Mr. Obama really shook up the landscape by -- horror of horrors -- proposing to raise taxes on the extremely wealthy. They won't even miss it, but the 99% may have a chance to live a little better, he indicated.

The man is barely off the air from his State of the Union squawk box and the rich and their lackeys in Washington, in both parties no less, are howling about the unfairness of it all.

So it makes sense for this humble scrivener to babble somewhat about the wealthy class and see how much a few tax dollars will cramp their lifestyles. In the case of Michigan's wealthiest, probably not at all since he lives abroad and we haven't figured out how to repatriate (that means snatch back) his hoard of sawbucks.

Plastic cup tycoon Kenneth Dart is Michigan's richest person with a net worth estimated at $5.8 billion, according to Wealth-X, an international wealth intelligence firm.

I think it's terribly divisive to make a point of wealth disparity, but then, you're reading this, aren't you?

Credit Suisse Data from 2000-2014, shows how the bottom 99% has been losing wealth over the past decade or so, and the top 1% has been gaining.

And then here's the depressing kicker: "If this trend continues, of an increasing wealth share to the richest, the top 1% will have more wealth than the remaining 99% of the people in just two years ... with the wealth share of the top 1% exceeding 50% by 2016, said Oxfam International, a poverty fighting organization.

William F. Dart experimented with and perfected an expandable polystyrene (EPS) molding process, and shipped their first insulated foam cups in April 1960. The firm bought rival Solo in 2012.

Based in Mason, Ingham County, Michigan, the Dart firm has four corporate offices, 30 domestic manufacturing locations and 13 international plants. It is the largest plastic cup manufacturer in the world. No doubt we all used one of the Dart cups this morning.

★ ★ ★ ★ ★

• What you should do
Echo the column on wealth and Michigan's richest person word for word, from "Based in Mason, Ingham" up to and including "cups this morning.". The material that comes after this is not needed.

• Collected material
★ ★ ★ ★ ★

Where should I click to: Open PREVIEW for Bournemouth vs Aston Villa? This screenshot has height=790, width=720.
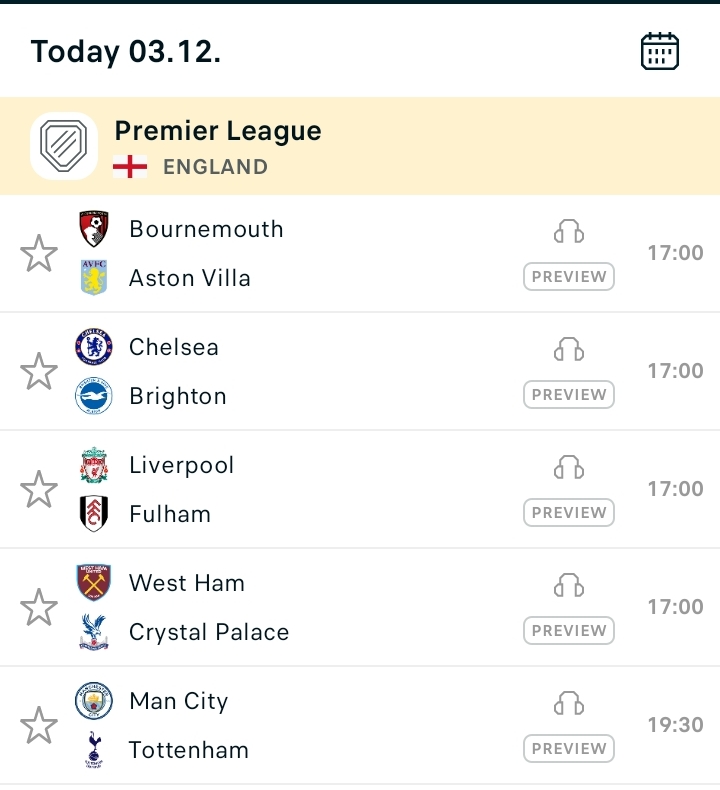tap(569, 277)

★ ★ ★ ★ ★

• Task answer
Based in Mason, Ingham County, Michigan, the Dart firm has four corporate offices, 30 domestic manufacturing locations and 13 international plants. It is the largest plastic cup manufacturer in the world. No doubt we all used one of the Dart cups this morning.